SEC’s Gensler: Crypto Needs Regulation to Survive
Given the borderless nature of cryptocurrencies and financial technology, regulators from the US and Europe must be a united front, SEC leader said Wednesday
- SEC Chairman Gary Genlser spoke to European regulators Wednesday about how to approach cryptocurrency classification and regulation
- Consumer protection is the greatest concern for the SEC, Gensler insisted
US Securities and Exchange Commission Chairman Gary Genlser appeared before European lawmakers Wednesday to discuss cryptocurrency regulation, digital engagement practices and the controversial payment for order flow practice. Given the borderless nature of today’s financial system, Gensler said, collaboration between nations is essential.
“Our global markets are inextricably linked, with money flowing between them in microseconds,” said Gensler via Zoom during a European Parliament committee hearing on economic and monetary affairs. “New financial technologies continue to change the face of finance for investors and businesses.”
Gensler acknowledged growing investor interest in the digital asset space, but warned that without greater regulatory oversight, the industry will not advance.
“While I’m technology-neutral, I am anything but public policy-neutral, and as new technologies come along, we need to be sure they’re achieving core public policy goals,” he said. “I’d like to note that financial innovations throughout history don’t thrive outside the public policy framework — they just don’t last that long unless we bring them inside.”
When thinking about oversight around the cryptocurrency space, Gensler said, consumer protection is at the forefront, especially if tokens are considered securities, which under the current framework, they are.
“I think that many of these crypto tokens have entrepreneurs behind them and the investing public is looking and hoping for profit based upon the efforts of that entrepreneurial group or the sponsors and the like. Under our US laws, reviewed by our Supreme Court, that often makes those investment contracts under our laws a security, because that’s how Congress wrote our securities laws in the 1930s,” said Gensler.
Under US securities laws, securities must maintain high investor disclosure in order to protect against fraud, Gensler said.
The SEC head also discussed payment for order flow, the controversial practice where brokers are compensated for directing client trades to market makers. The practice is disadvantageous to traders and there is a problem of concentration in the market, Gensler said.
“It’s really spread around this small handful of market makers that are buying a significant portion of the retail activity in the US,” he said “We have probably approximately half of our market now not going to the lit exchanges, but rather going to the dark poles and the wholesalers that are also dark. It is an inherent conflict.”

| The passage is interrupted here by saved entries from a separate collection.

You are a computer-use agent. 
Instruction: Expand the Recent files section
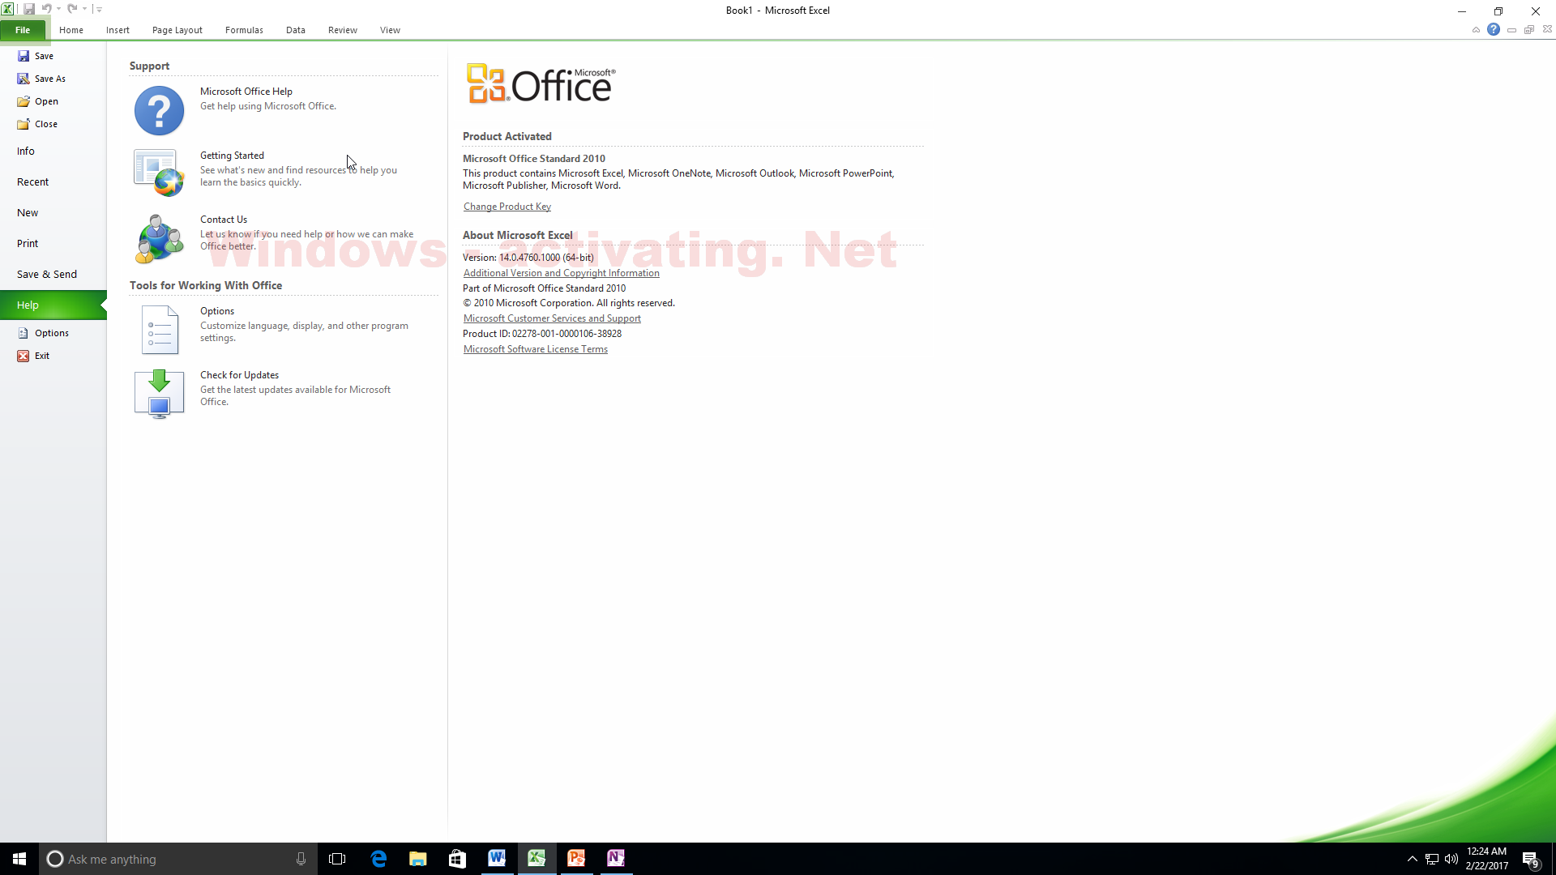pyautogui.click(x=32, y=181)
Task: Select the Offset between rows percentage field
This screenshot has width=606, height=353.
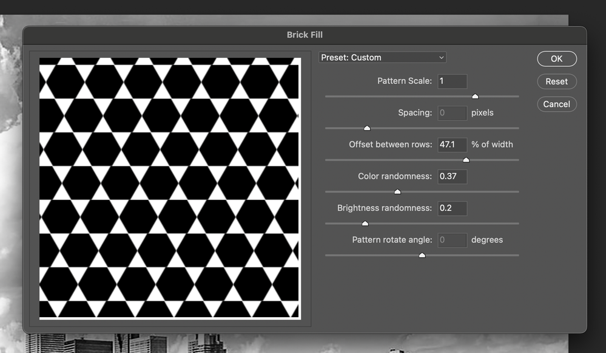Action: tap(452, 145)
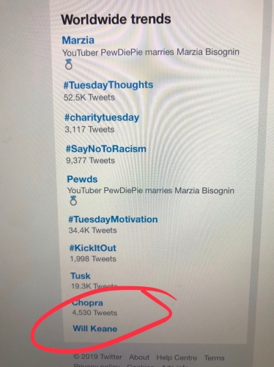Click ring emoji under Pewds trend
The image size is (274, 367).
(x=73, y=200)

The discussion follows Gensler’s comments from earlier this week, when he revealed that banning payment for order flow is a possibility. Shares of Robinhood, which earns a significant profit from payment for order flow and allows the application to offer commission-free trading, fell on the news. Robinhood stock fell almost 7% Monday before rising and trading slightly higher Wednesday.
“We’re learning from what you’re doing and trying to adopt,” Gensler said, referring to trading regulation in European markets. “Of course, we have different laws and different legal authorities, but we are hoping to adopt some of the good work you’ve done there and learn from it.”